Information provided:

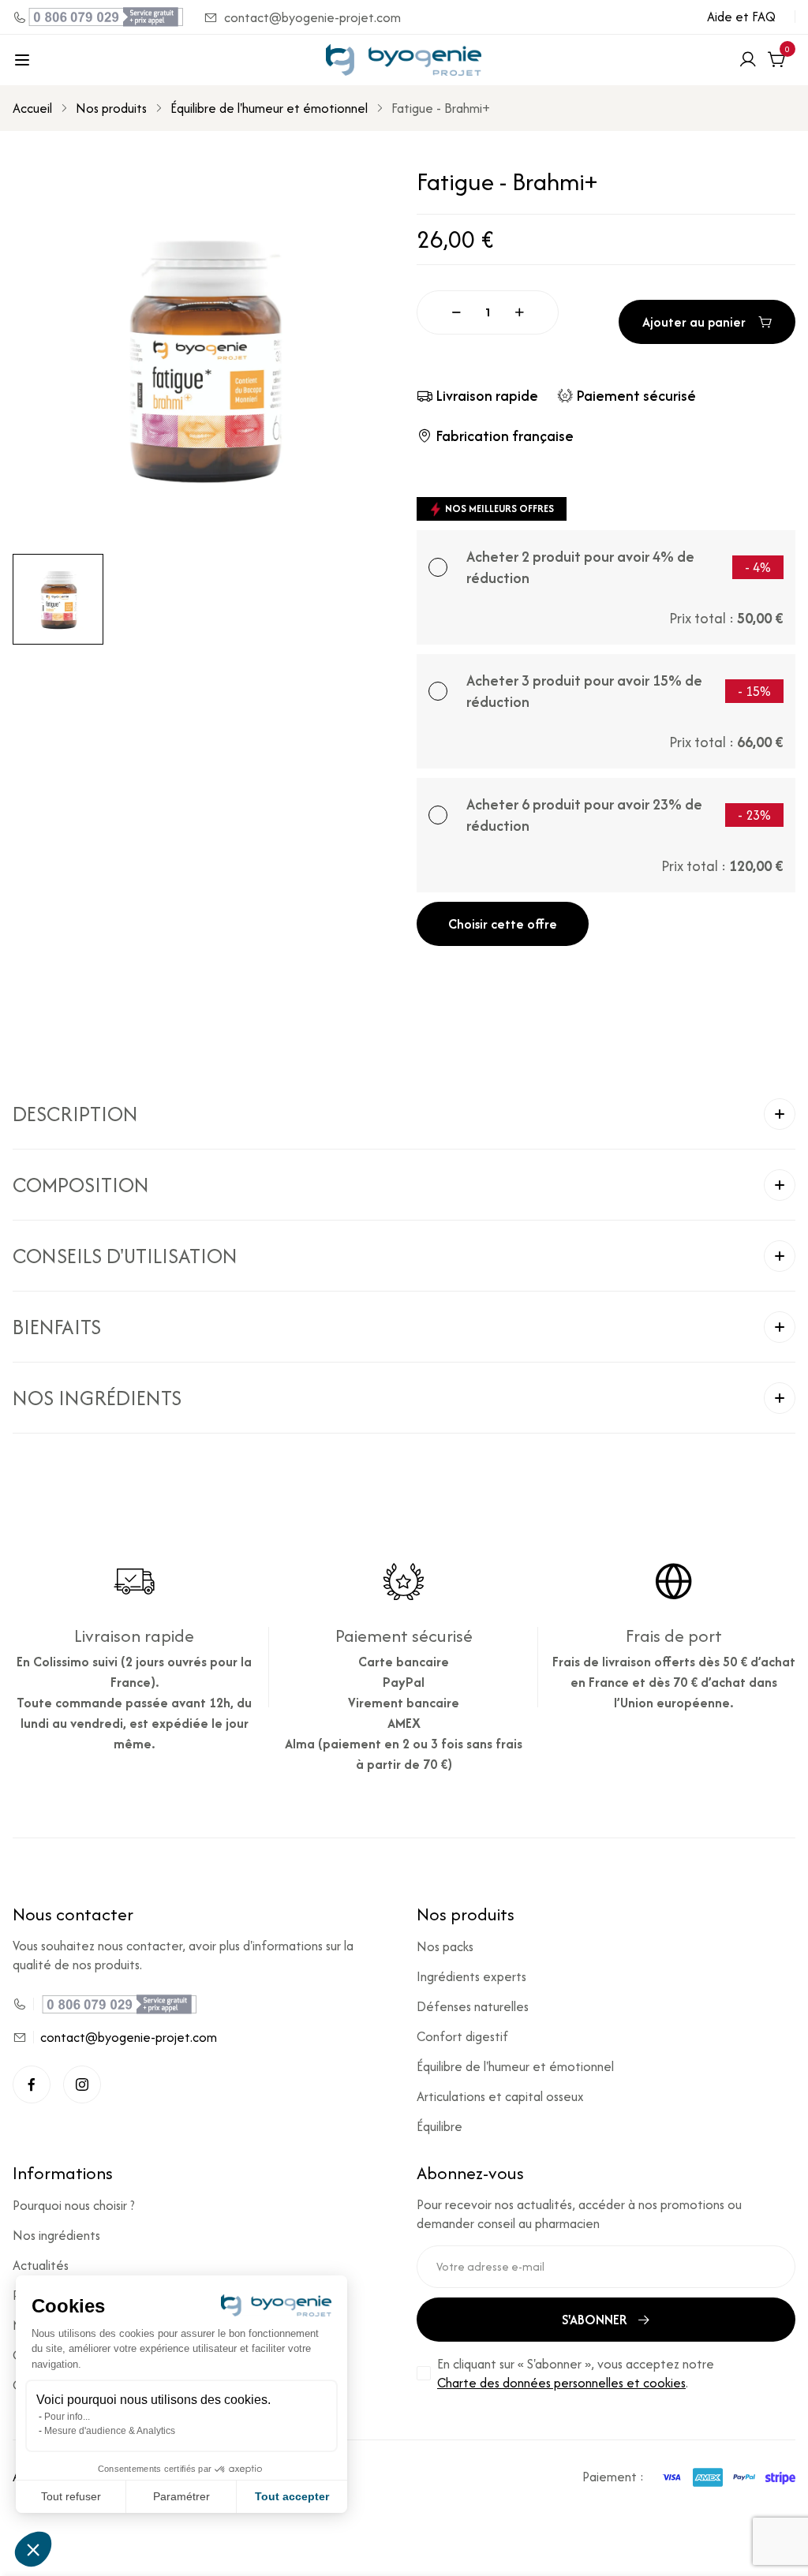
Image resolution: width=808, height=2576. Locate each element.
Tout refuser (71, 2496)
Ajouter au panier (694, 321)
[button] (404, 1114)
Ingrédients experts (471, 1976)
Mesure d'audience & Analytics (109, 2430)
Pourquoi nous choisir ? (74, 2205)
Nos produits (111, 108)
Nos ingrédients (56, 2235)
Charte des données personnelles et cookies (561, 2382)
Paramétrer (181, 2496)
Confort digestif (462, 2036)
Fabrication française (505, 436)
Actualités (41, 2265)
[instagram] (82, 2084)
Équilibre (439, 2126)
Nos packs (445, 1946)
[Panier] (776, 59)
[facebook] (31, 2084)
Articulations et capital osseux (500, 2096)
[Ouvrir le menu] (22, 59)
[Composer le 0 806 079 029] (99, 17)
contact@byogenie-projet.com (312, 17)
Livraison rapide (487, 395)
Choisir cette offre (502, 923)
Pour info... (67, 2416)
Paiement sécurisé (636, 395)
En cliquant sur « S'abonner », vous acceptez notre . (575, 2373)
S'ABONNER (594, 2319)
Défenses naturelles (473, 2006)
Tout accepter (292, 2496)
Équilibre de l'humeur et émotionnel (269, 108)
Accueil (32, 108)
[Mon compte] (748, 59)
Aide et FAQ (741, 16)
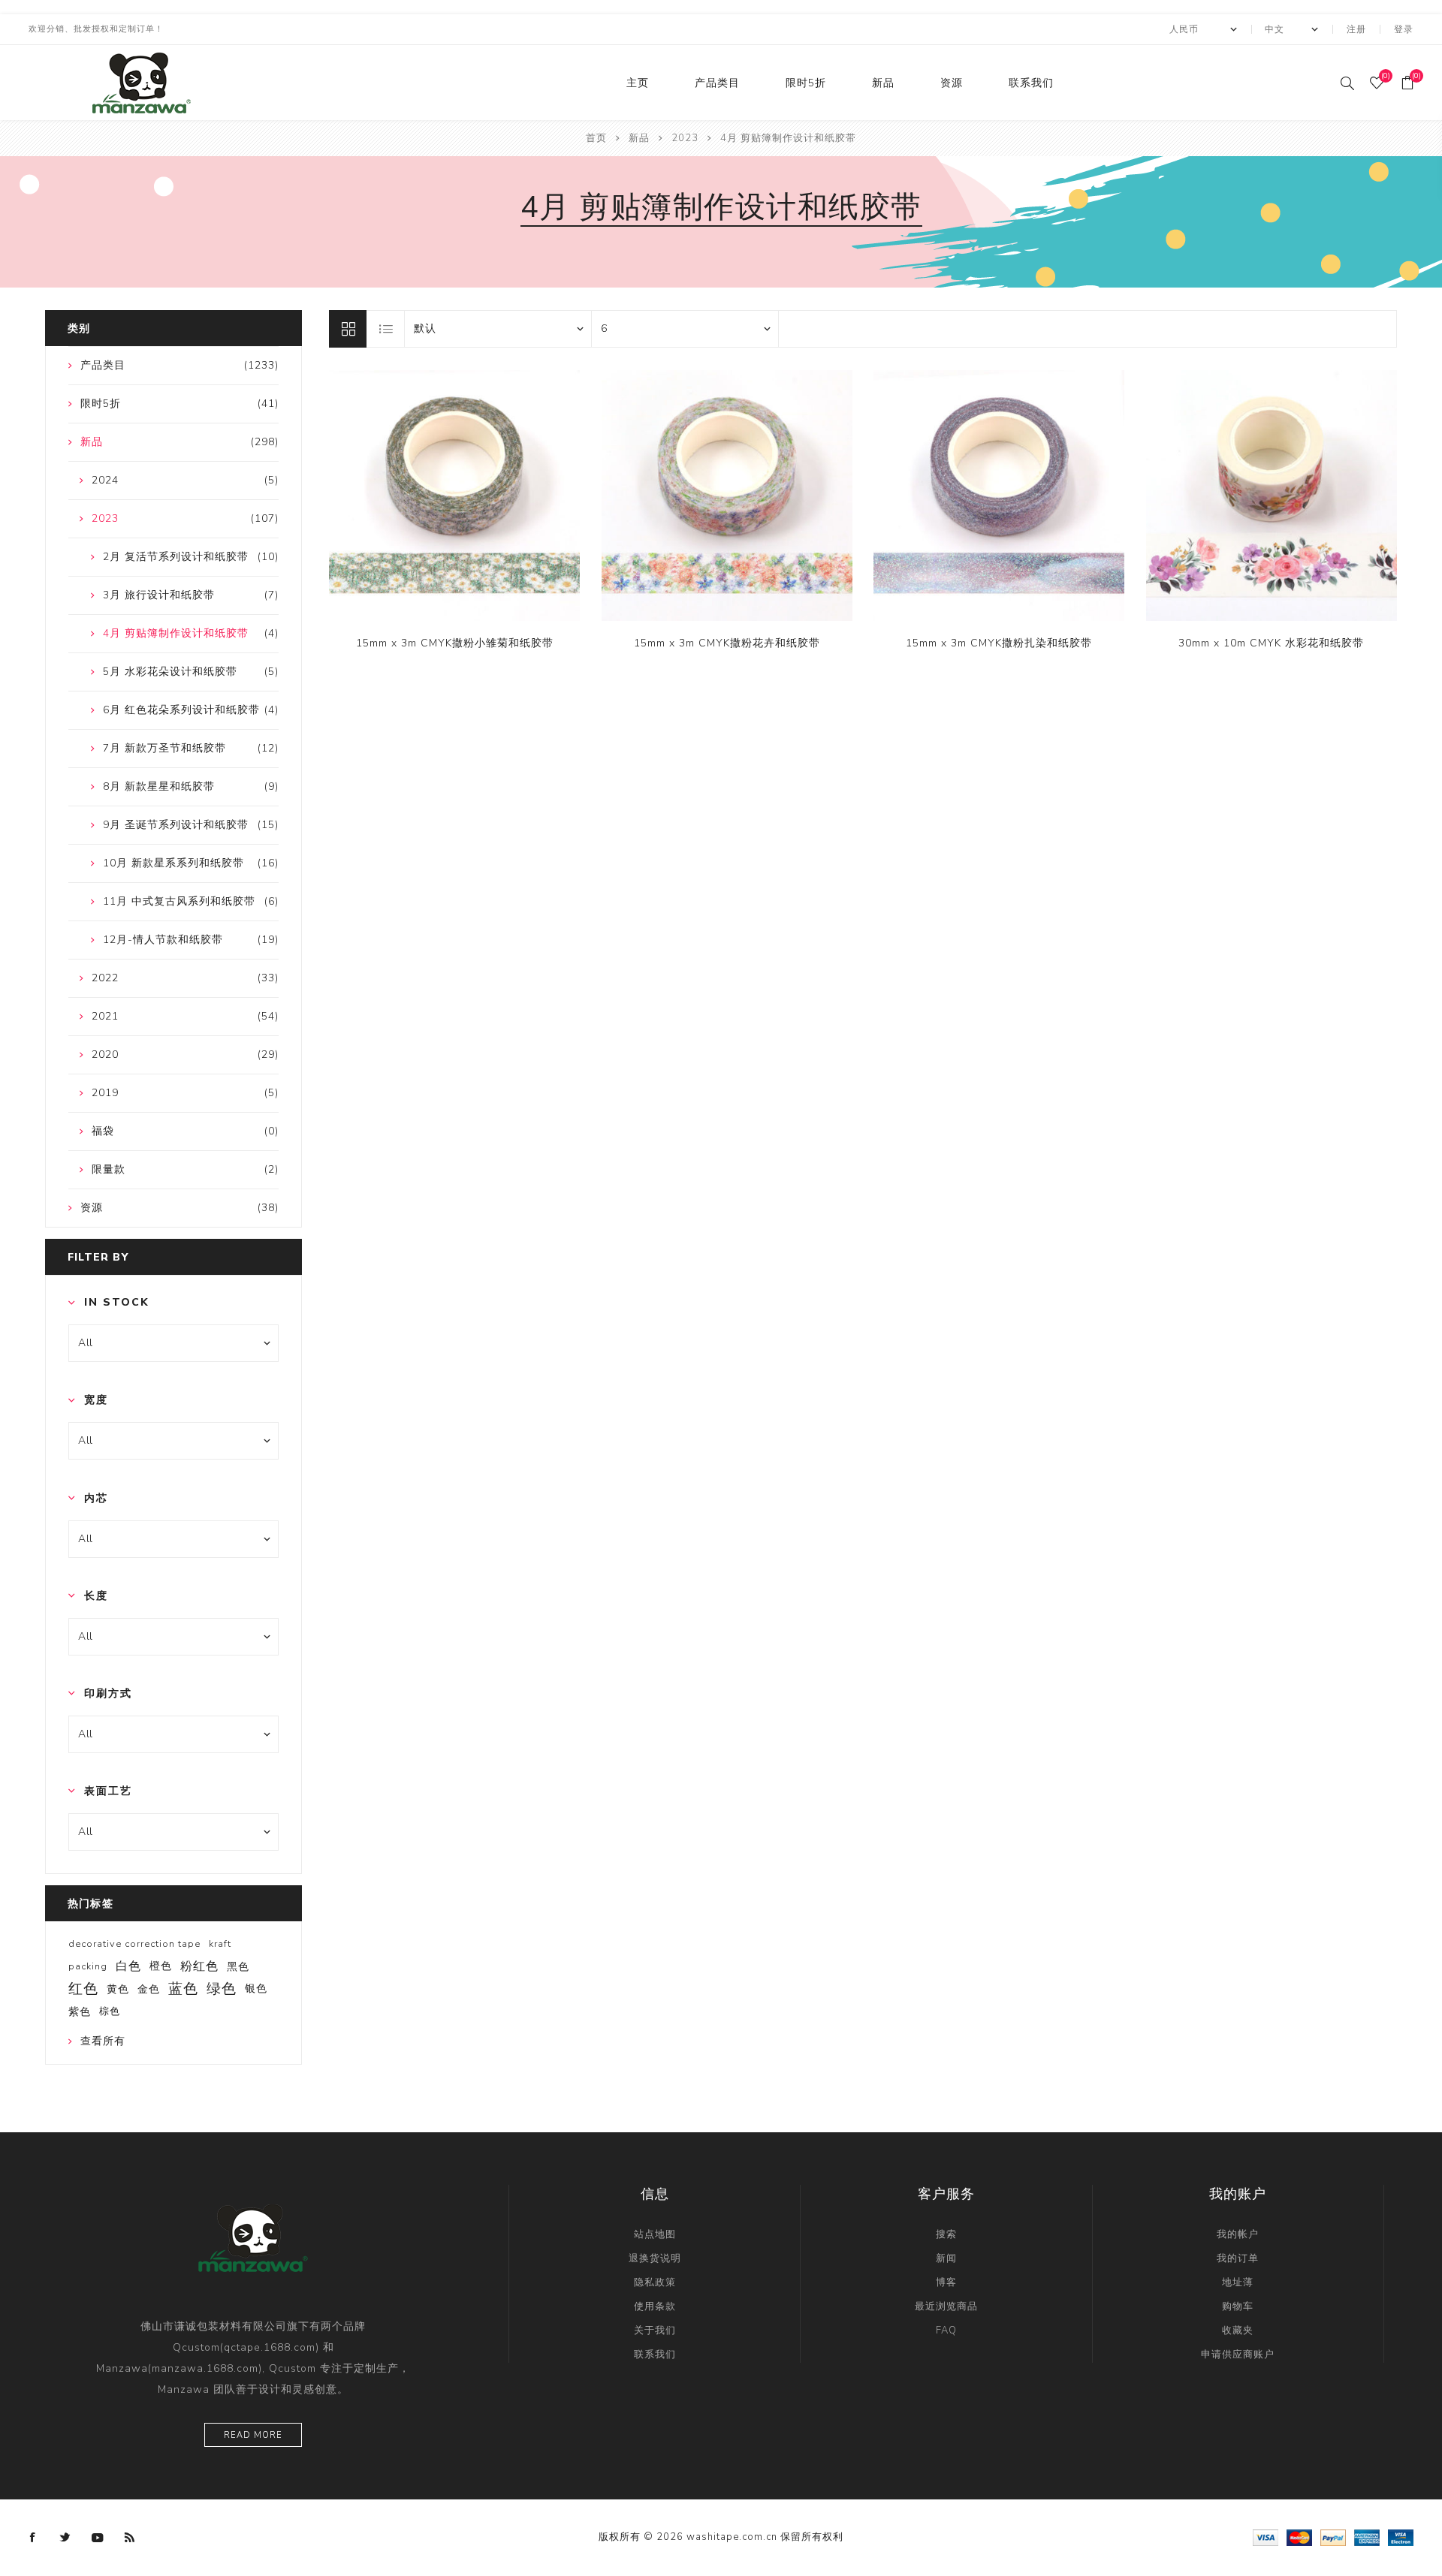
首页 (596, 138)
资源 (951, 83)
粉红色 (199, 1966)
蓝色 (183, 1989)
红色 (83, 1989)
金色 (148, 1988)
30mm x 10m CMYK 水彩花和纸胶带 (1271, 643)
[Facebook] (33, 2538)
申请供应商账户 (1238, 2354)
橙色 (160, 1966)
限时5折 (806, 83)
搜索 (946, 2234)
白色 (128, 1966)
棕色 (109, 2011)
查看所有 (102, 2041)
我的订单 (1238, 2258)
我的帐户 (1238, 2234)
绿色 (222, 1989)
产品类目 (717, 83)
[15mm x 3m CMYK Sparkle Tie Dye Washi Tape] (999, 495)
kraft (220, 1944)
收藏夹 (1237, 2330)
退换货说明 (655, 2258)
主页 (637, 83)
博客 (946, 2282)
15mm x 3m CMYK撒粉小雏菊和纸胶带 (455, 643)
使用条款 (655, 2306)
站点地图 (655, 2234)
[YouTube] (98, 2538)
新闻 (946, 2258)
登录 (1403, 29)
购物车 (1237, 2306)
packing (87, 1966)
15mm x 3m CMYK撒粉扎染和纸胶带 (999, 643)
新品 (883, 83)
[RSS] (130, 2538)
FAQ (946, 2330)
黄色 (118, 1988)
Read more (253, 2435)
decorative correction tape (134, 1944)
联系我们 (1031, 83)
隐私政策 (655, 2282)
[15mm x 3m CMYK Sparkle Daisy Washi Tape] (454, 495)
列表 (386, 329)
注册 (1356, 29)
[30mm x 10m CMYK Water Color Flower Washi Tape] (1271, 495)
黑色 (238, 1966)
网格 (348, 329)
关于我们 (655, 2330)
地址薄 (1237, 2282)
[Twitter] (65, 2538)
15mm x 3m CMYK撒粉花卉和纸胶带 (727, 643)
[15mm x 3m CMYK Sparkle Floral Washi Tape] (727, 495)
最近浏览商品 (946, 2306)
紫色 (79, 2011)
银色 (256, 1988)
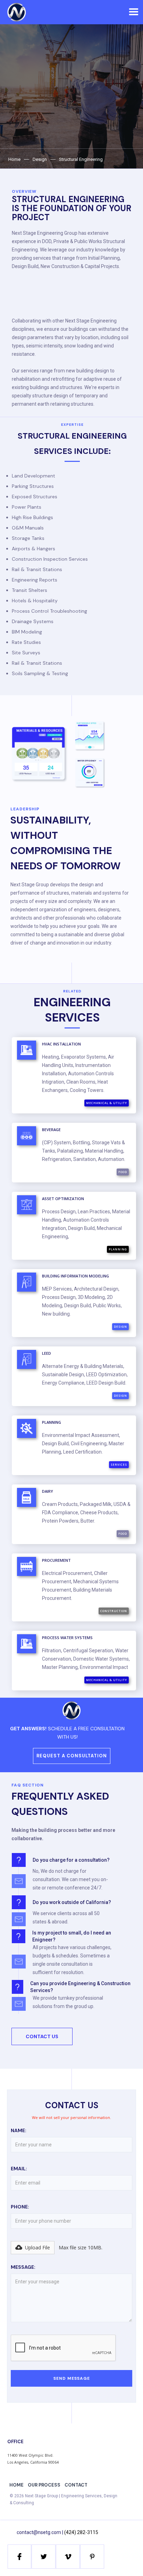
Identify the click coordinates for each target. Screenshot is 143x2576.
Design (40, 159)
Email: (19, 2168)
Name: (18, 2130)
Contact (76, 2485)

Brief:
Wherever a line of the records above contains the string "Washi", copy that line out.

The answer:
[15mm x 3m CMYK Sparkle Tie Dye Washi Tape] (999, 495)
[15mm x 3m CMYK Sparkle Daisy Washi Tape] (454, 495)
[30mm x 10m CMYK Water Color Flower Washi Tape] (1271, 495)
[15mm x 3m CMYK Sparkle Floral Washi Tape] (727, 495)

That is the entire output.